(Given text):
=== Begin Enclosure ===

Lebanese cleric and Hezbollah member (born 1950)

Mohammad Yazbek (محمد يزبك; born 1950) is a Lebanese cleric. He is one of the Hezbollah founders and the head of the Sharia or religious council of the organization.

==Early life and education==
Yazbek hails from a family based in Bodai, a town near Baalbek in northern Lebanon. He was born there in 1950. He studied theology in Najaf, Iraq, as a pupil of Mohammad Baqr Al Sadr.

==Career==
After completing his studies in Iraq, Yazbek returned to Lebanon in 1980. He actively contributed to the establishment of khawzas, Shiite religious institutions, in Lebanon. He was a member of Amal movement before his involvement in the foundation of Hezbollah.

Abbas Musawi, Subhi Tufayli and Yazbek, all from the Bekaa valley, founded Hezbollah in 1982. Yazbek supported the revolt of Tufayli in 1987 against the power inequality in Hezbollah in favor of those, who hail from southern Lebanon. Then Yazbek became a senior Hezbollah leader in the Bekaa valley in the 1990s. He issues fatwas in regard to the activities of Hezbollah one of which was in 2006 concerning the production of the exact copies of Captagon by the group. Through this fatwa its production and sale were allowed, but the fatwa also required that it should not be consumed by any Hezbollah member.

=== End Enclosure ===

(Task A): Decide whether each statement agrees with the text on Mohammad Yazbek, answering yes or no and quoting the words of the text that settle it. (i) Yazbek came back to Lebanon in 1980. (ii) Yazbek opposed Tufayli's revolt in 1987. (iii) The 2006 fatwa permitted Hezbollah members to consume Captagon.
(Task B):
Using the text on Mohammad Yazbek, answer each question briefly.
(i) In which city did Yazbek study theology?
(ii) Which movement did Yazbek belong to before helping found Hezbollah?
(iii) In what year was Hezbollah founded?
(Task C): Copy the text on Mohammad Yazbek from "Mohammad Yazbek (محمد" up to and including "Baqr Al Sadr.", swapping "theology" for "jurisprudence".
Answer from the text on Mohammad Yazbek alone.

Stored items:
=== Begin Enclosure ===

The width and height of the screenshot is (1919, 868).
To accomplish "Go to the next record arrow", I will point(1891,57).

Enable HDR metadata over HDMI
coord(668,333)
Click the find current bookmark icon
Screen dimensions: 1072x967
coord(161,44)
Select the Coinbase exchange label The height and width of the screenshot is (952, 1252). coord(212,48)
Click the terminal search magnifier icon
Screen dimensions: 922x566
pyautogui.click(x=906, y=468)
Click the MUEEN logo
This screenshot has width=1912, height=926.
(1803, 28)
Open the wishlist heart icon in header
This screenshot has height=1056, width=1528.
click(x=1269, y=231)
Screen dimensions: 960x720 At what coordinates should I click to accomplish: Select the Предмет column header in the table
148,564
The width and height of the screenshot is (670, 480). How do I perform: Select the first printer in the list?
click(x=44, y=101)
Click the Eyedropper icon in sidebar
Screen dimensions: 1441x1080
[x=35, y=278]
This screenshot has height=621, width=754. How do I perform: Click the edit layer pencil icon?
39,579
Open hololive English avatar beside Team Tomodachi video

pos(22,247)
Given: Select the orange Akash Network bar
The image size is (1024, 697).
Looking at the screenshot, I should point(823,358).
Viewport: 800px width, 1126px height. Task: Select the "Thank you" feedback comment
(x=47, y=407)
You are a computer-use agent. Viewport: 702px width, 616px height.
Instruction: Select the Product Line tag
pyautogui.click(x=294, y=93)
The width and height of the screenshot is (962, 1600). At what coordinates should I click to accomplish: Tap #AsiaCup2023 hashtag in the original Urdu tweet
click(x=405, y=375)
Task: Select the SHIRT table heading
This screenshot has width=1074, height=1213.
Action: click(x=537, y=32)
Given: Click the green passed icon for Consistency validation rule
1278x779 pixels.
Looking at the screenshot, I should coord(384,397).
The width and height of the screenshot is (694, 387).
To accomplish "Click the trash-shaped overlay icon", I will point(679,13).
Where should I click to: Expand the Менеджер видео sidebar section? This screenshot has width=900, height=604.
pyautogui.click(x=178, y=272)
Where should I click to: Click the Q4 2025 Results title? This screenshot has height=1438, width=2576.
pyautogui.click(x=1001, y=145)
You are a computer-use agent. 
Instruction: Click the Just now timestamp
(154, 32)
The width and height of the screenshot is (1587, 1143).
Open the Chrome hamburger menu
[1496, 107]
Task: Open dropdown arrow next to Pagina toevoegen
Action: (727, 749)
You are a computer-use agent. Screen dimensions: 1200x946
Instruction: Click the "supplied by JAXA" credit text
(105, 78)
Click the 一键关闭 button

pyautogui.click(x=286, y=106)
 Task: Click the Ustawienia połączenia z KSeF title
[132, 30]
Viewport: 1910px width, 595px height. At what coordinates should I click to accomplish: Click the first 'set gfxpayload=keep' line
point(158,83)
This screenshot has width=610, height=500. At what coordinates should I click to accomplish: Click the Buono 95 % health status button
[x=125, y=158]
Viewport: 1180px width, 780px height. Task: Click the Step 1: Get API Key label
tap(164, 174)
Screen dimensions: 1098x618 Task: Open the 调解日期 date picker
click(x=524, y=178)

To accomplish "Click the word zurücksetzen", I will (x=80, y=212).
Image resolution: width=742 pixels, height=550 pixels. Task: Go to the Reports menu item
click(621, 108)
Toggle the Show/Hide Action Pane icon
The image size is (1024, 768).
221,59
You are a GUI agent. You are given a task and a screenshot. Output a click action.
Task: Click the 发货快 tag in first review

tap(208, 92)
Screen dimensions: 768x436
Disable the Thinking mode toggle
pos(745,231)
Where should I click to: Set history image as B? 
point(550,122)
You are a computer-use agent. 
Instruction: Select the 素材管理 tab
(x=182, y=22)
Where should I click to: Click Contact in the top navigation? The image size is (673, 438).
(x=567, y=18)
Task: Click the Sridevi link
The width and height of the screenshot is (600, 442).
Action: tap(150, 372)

=== End Enclosure ===

(Reply A):
(i) Yes: "Yazbek returned to Lebanon in 1980"
(ii) No: "Yazbek supported the revolt of Tufayli in 1987"
(iii) No: "the fatwa also required that it should not be consumed by any Hezbollah member"

(Reply B):
(i) Najaf, Iraq
(ii) The Amal movement
(iii) 1982

(Reply C):
Mohammad Yazbek (محمد يزبك; born 1950) is a Lebanese cleric. He is one of the Hezbollah founders and the head of the Sharia or religious council of the organization.

==Early life and education==
Yazbek hails from a family based in Bodai, a town near Baalbek in northern Lebanon. He was born there in 1950. He studied jurisprudence in Najaf, Iraq, as a pupil of Mohammad Baqr Al Sadr.